WORK ITEM =>
Starting with the line that holds "Where should I" and stopping after the line that holds "Viewport: 1216px width, 415px height.", repeat the lines below word for word, without the pictures.

*** RAW DATA ***

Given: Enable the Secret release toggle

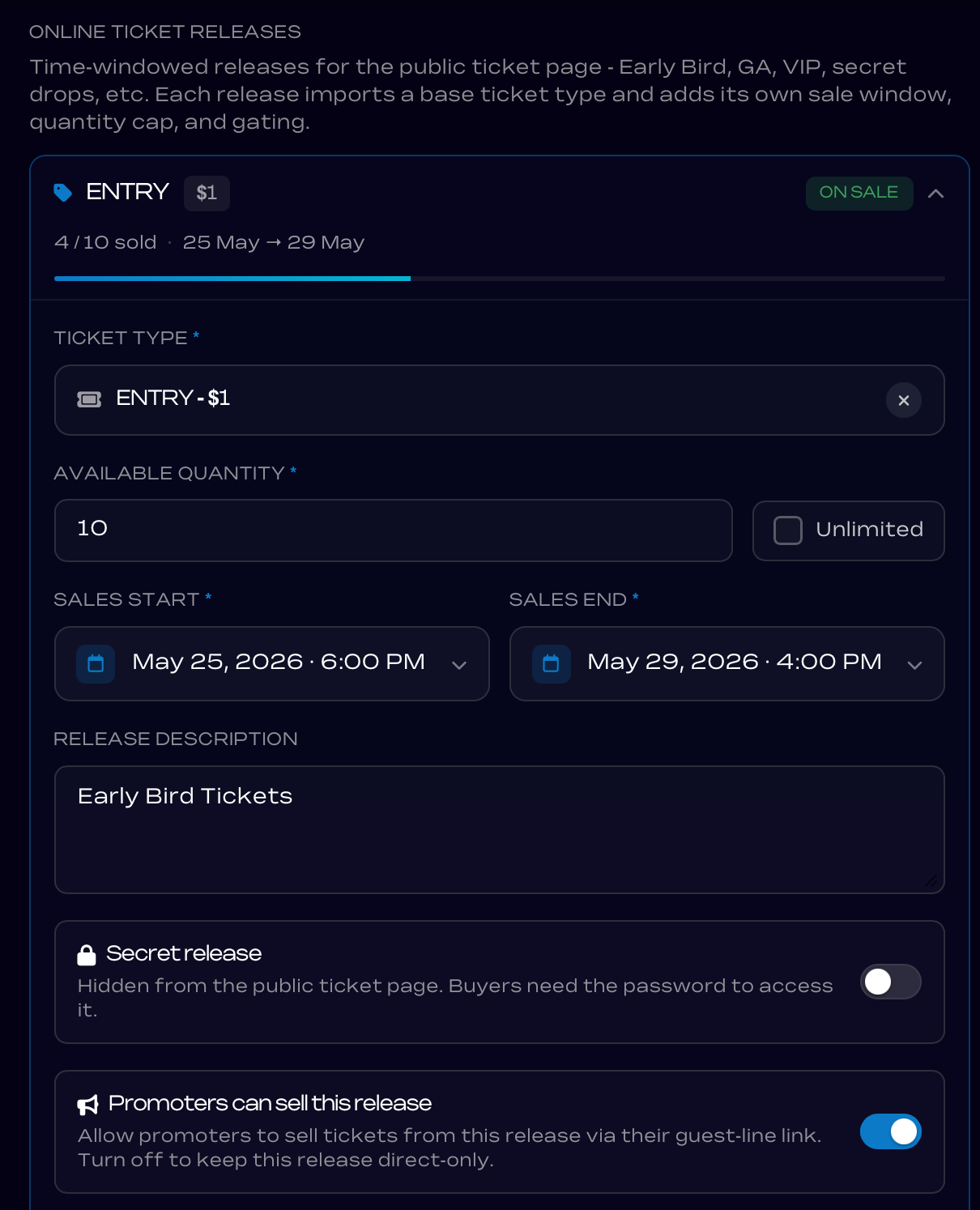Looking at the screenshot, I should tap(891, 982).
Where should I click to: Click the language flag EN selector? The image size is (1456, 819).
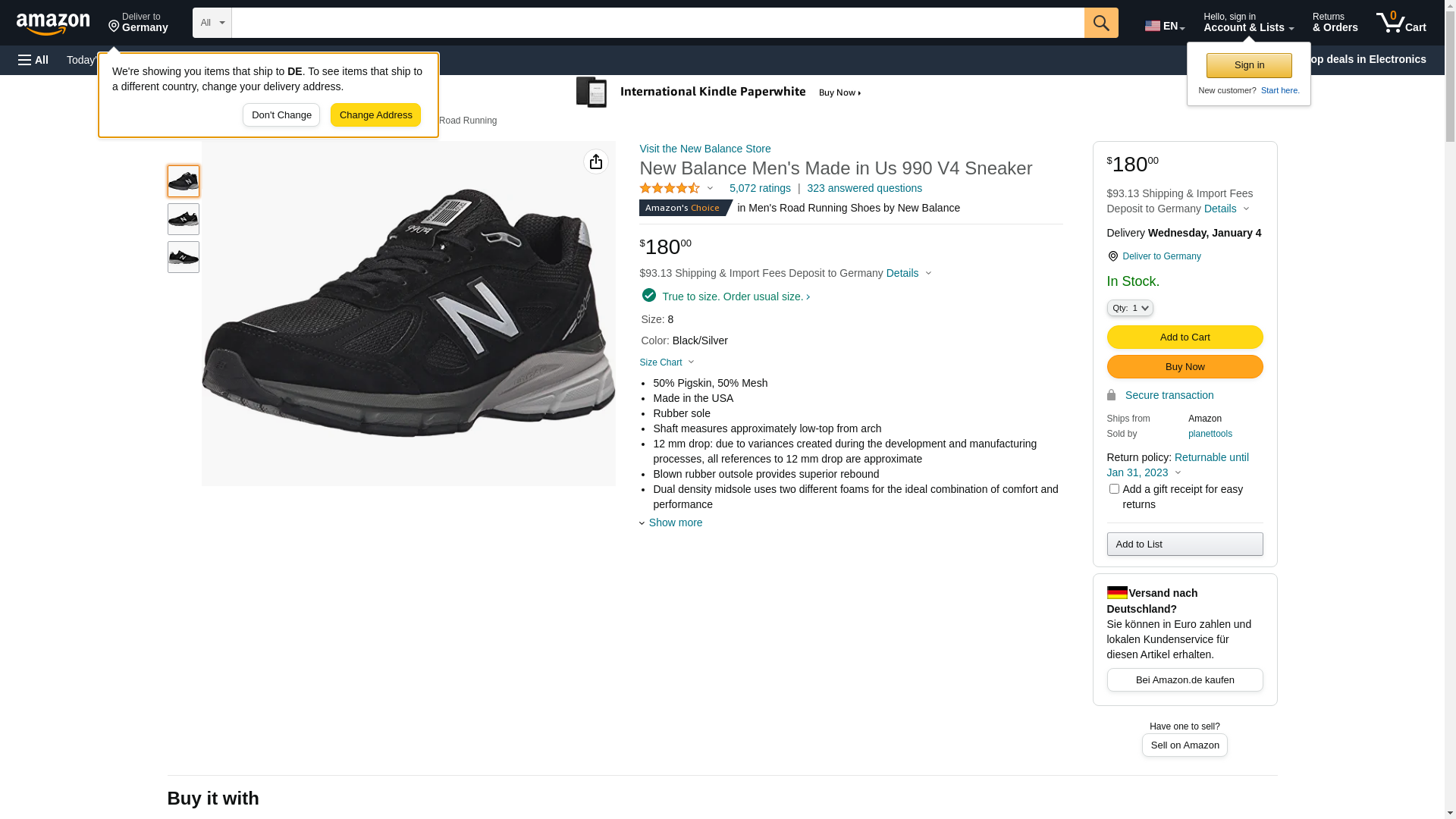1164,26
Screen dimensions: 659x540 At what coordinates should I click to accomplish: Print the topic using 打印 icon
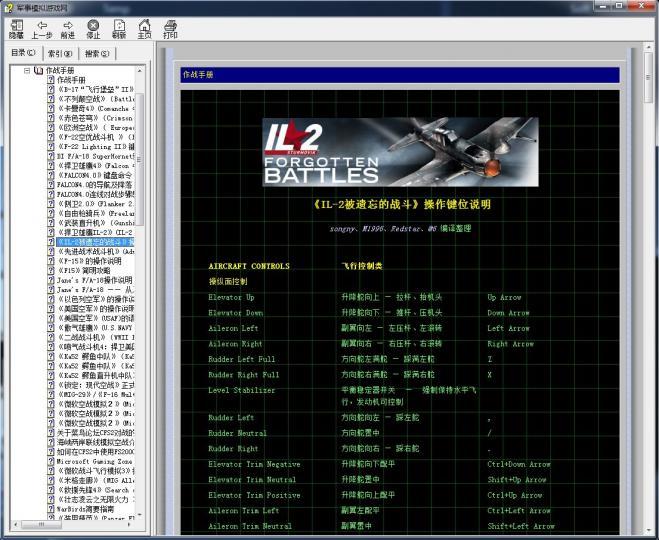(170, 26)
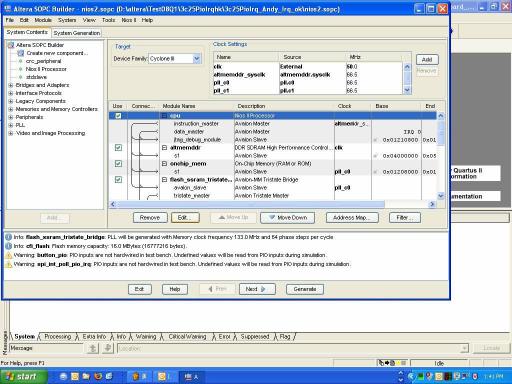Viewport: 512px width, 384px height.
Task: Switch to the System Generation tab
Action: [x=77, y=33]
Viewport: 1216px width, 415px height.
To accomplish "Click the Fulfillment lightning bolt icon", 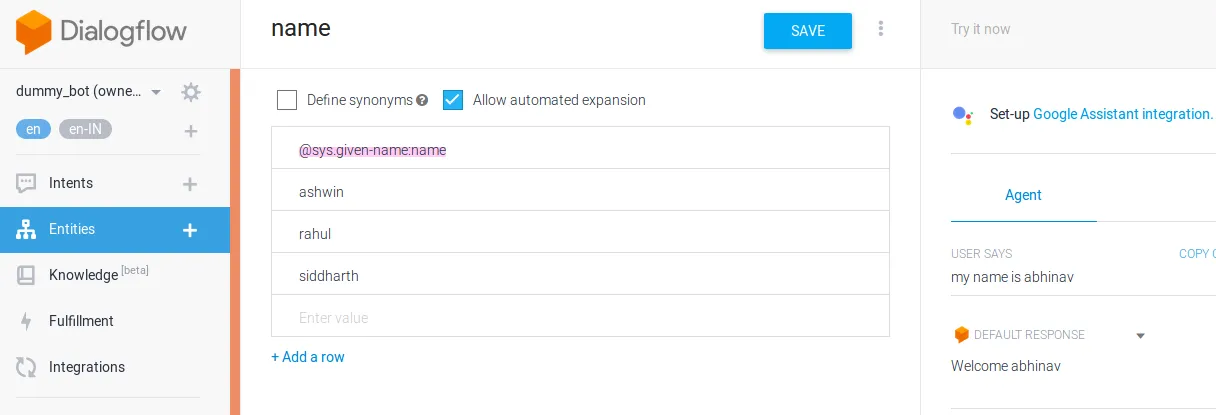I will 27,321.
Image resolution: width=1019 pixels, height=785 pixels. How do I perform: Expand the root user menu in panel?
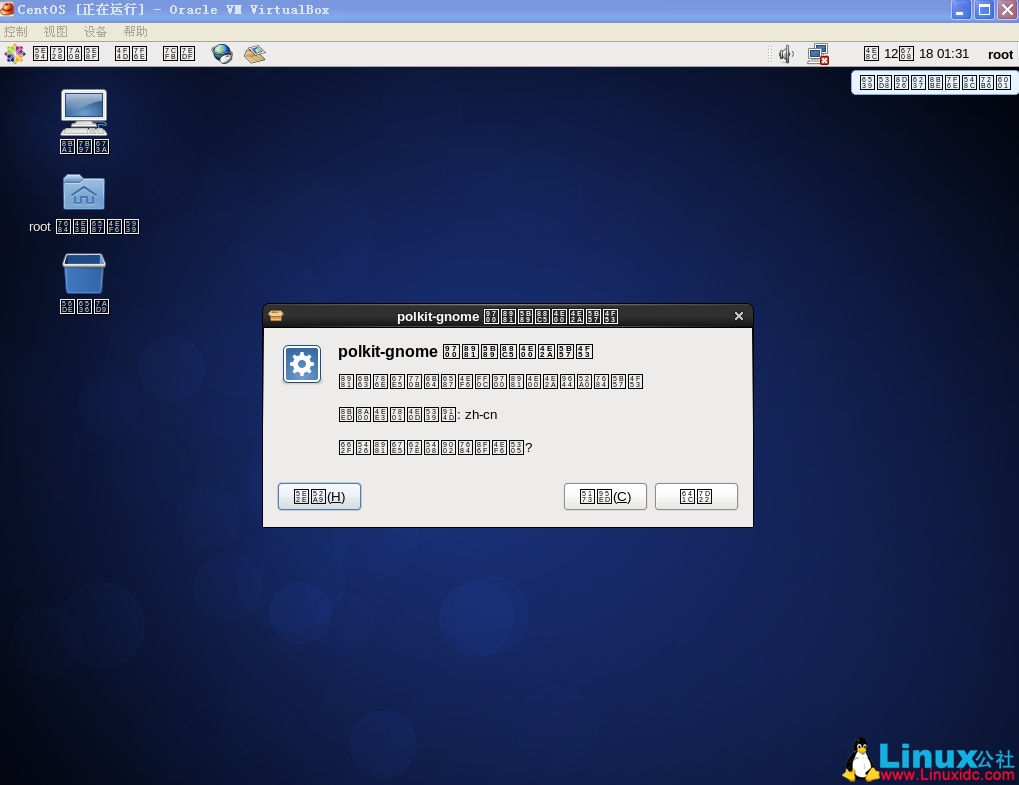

*** End of RAW DATA ***

FINISHED EXERCISE =>
Where should I click to: Click the language flag EN selector? The image size is (1456, 819).
1164,26
Screen dimensions: 659x540 At what coordinates should I click to accomplish: Print the topic using 打印 icon
(170, 26)
Viewport: 512px width, 384px height.
Task: Switch to the System Generation tab
Action: [x=77, y=33]
Viewport: 1216px width, 415px height.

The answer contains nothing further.